On Wed, Jun 26, 2019 at 09:45:03PM -0700, Andy Lutomirski wrote:
> With vsyscall emulation on, we still expose a readable vsyscall page
> that contains syscall instructions that validly implement the
> vsyscalls.  We need this because certain dynamic binary
> instrumentation tools attempt to read the call targets of call
> instructions in the instrumented code.  If the instrumented code
> uses vsyscalls, then the vsyscal page needs to contain readable
> code.
> 
> Unfortunately, leaving readable memory at a deterministic address
> can be used to help various ASLR bypasses, so we gain some hardening
> value if we disallow vsyscall reads.
> 
> Given how rarely the vsyscall page needs to be readable, add a
> mechanism to make the vsyscall page be execute only.
> 
> Cc: Kees Cook <keesc...@chromium.org>
> Cc: Borislav Petkov <b...@alien8.de>
> Cc: Kernel Hardening <kernel-harden...@lists.openwall.com>
> Cc: Peter Zijlstra <pet...@infradead.org>
> Cc: Thomas Gleixner <t...@linutronix.de>
> Signed-off-by: Andy Lutomirski <l...@kernel.org>

Reviewed-by: Kees Cook <keesc...@chromium.org>

-Kees

> ---
>  .../admin-guide/kernel-parameters.txt         |  7 +++-
>  arch/x86/Kconfig                              | 33 ++++++++++++++-----
>  arch/x86/entry/vsyscall/vsyscall_64.c         | 16 +++++++--
>  3 files changed, 44 insertions(+), 12 deletions(-)
> 
> diff --git a/Documentation/admin-guide/kernel-parameters.txt 
> b/Documentation/admin-guide/kernel-parameters.txt
> index 0082d1e56999..be8c3a680afa 100644
> --- a/Documentation/admin-guide/kernel-parameters.txt
> +++ b/Documentation/admin-guide/kernel-parameters.txt
> @@ -5100,7 +5100,12 @@
>                       targets for exploits that can control RIP.
>  
>                       emulate     [default] Vsyscalls turn into traps and are
> -                                 emulated reasonably safely.

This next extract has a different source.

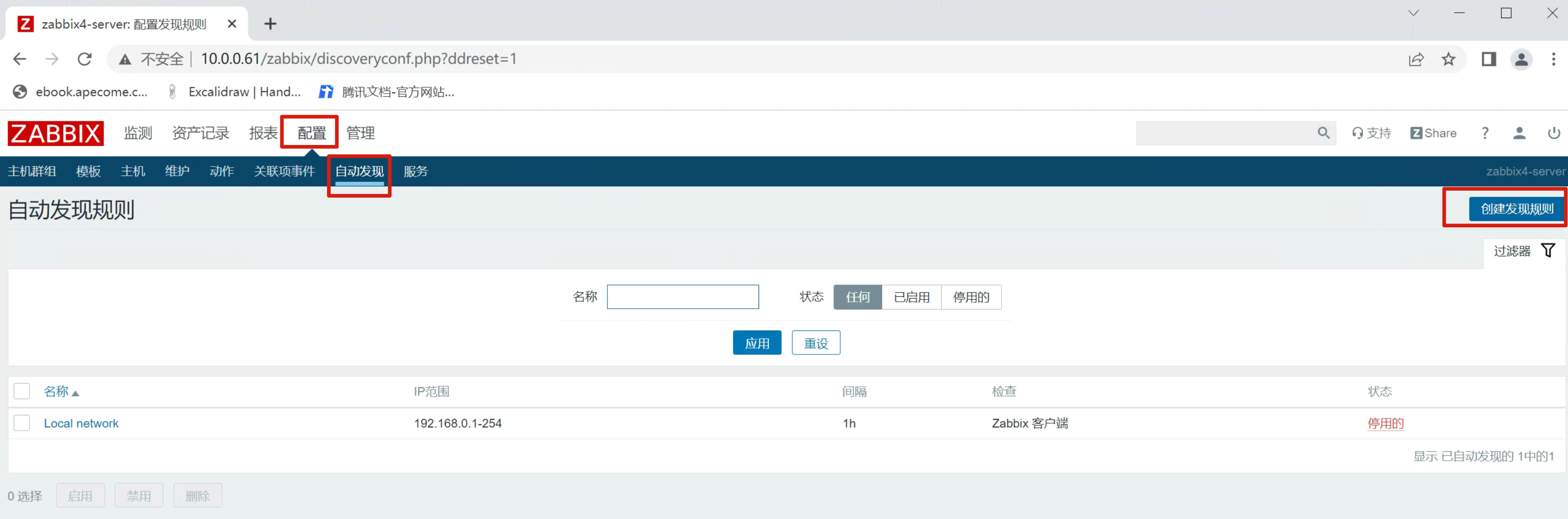Click the sign out power icon
The image size is (1568, 519).
pos(1553,133)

> +                                 emulated reasonably safely.  The vsyscall
> +                                 page is readable.
> +
> +                     xonly       Vsyscalls turn into traps and are
> +                                 emulated reasonably safely.  The vsyscall
> +                                 page is not readable.
>  
>                       none        Vsyscalls don't work at all.  This makes
>                                   them quite hard to use for exploits but
> diff --git a/arch/x86/Kconfig b/arch/x86/Kconfig
> index 2bbbd4d1ba31..0182d2c67590 100644
> --- a/arch/x86/Kconfig
> +++ b/arch/x86/Kconfig
> @@ -2293,23 +2293,38 @@ choice
>         it can be used to assist security vulnerability exploitation.
>  
>         This setting can be changed at boot time via the kernel command
> -       line parameter vsyscall=[emulate|none].

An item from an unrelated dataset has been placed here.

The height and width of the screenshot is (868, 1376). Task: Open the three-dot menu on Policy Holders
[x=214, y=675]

> +       line parameter vsyscall=[emulate|xonly|none].
>  
>         On a system with recent enough glibc (2.14 or newer) and no
>         static binaries, you can say None without a performance penalty
>         to improve security.
>  
> -       If unsure, select "Emulate".
> +       If unsure, select "Emulate execution only".
>  
>       config LEGACY_VSYSCALL_EMULATE
> -             bool "Emulate"
> +             bool "Full emulation"
>               help
> -               The kernel traps and emulates calls into the fixed
> -               vsyscall address mapping. This makes the mapping
> -               non-executable, but it still contains known contents,
> -               which could be used in certain rare security vulnerability
> -               exploits. This configuration is recommended when userspace
> -               still uses the vsyscall area.

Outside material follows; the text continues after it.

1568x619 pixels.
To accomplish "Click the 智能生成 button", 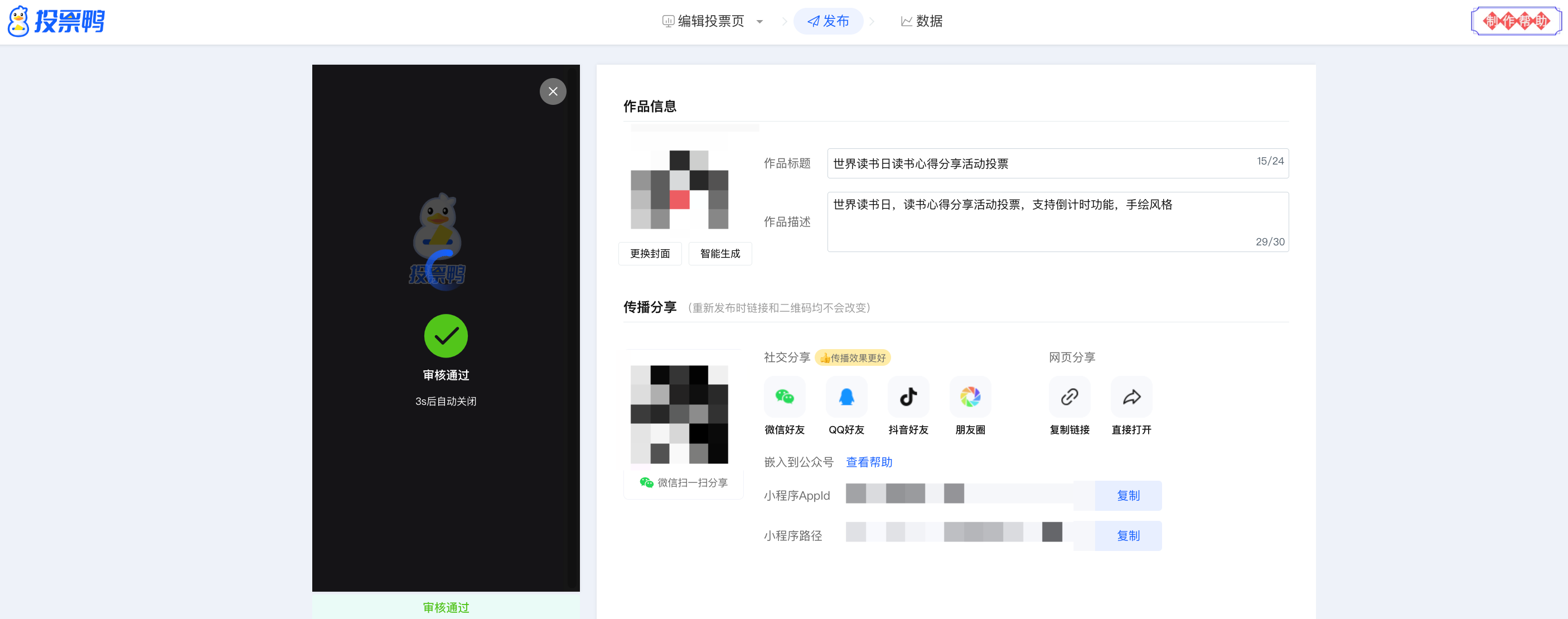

> +               The kernel traps and emulates calls into the fixed vsyscall
> +               address mapping. This makes the mapping non-executable, but
> +               it still contains readable known contents, which could be
> +               used in certain rare security vulnerability exploits. This
> +               configuration is recommended when using legacy userspace
> +               that still uses vsyscalls along with legacy binary
> +               instrumentation tools that require code to be readable.
> +
> +               An example of this type of legacy userspace is running
> +               Pin on an old binary that still uses vsyscalls.
> +
> +     config LEGACY_VSYSCALL_XONLY
> +             bool "Emulate execution only"
> +             help
> +               The kernel traps and emulates calls into the fixed vsyscall
> +               address mapping and does not allow reads.  This
> +               configuration is recommended when userspace might use the
> +               legacy vsyscall area but support for legacy binary
> +               instrumentation of legacy code is not needed.  It mitigates
> +               certain uses of the vsyscall area as an ASLR-bypassing
> +               buffer.
>  
>       config LEGACY_VSYSCALL_NONE
>               bool "None"
> diff --git a/arch/x86/entry/vsyscall/vsyscall_64.c 
> b/arch/x86/entry/vsyscall/vsyscall_64.c
> index d9d81ad7a400..fedd7628f3a6 100644
> --- a/arch/x86/entry/vsyscall/vsyscall_64.c
> +++ b/arch/x86/entry/vsyscall/vsyscall_64.c
> @@ -42,9 +42,11 @@
>  #define CREATE_TRACE_POINTS
>  #include "vsyscall_trace.h"
>  
> -static enum { EMULATE, NONE } vsyscall_mode =
> +static enum { EMULATE, XONLY, NONE } vsyscall_mode =
>  #ifdef CONFIG_LEGACY_VSYSCALL_NONE
>       NONE;
> +#elif defined(CONFIG_LEGACY_VSYSCALL_XONLY)
> +     XONLY;
>  #else
>       EMULATE;
>  #endif
> @@ -54,6 +56,8 @@ static int __init vsyscall_setup(char *str)
>       if (str) {
>               if (!strcmp("emulate", str))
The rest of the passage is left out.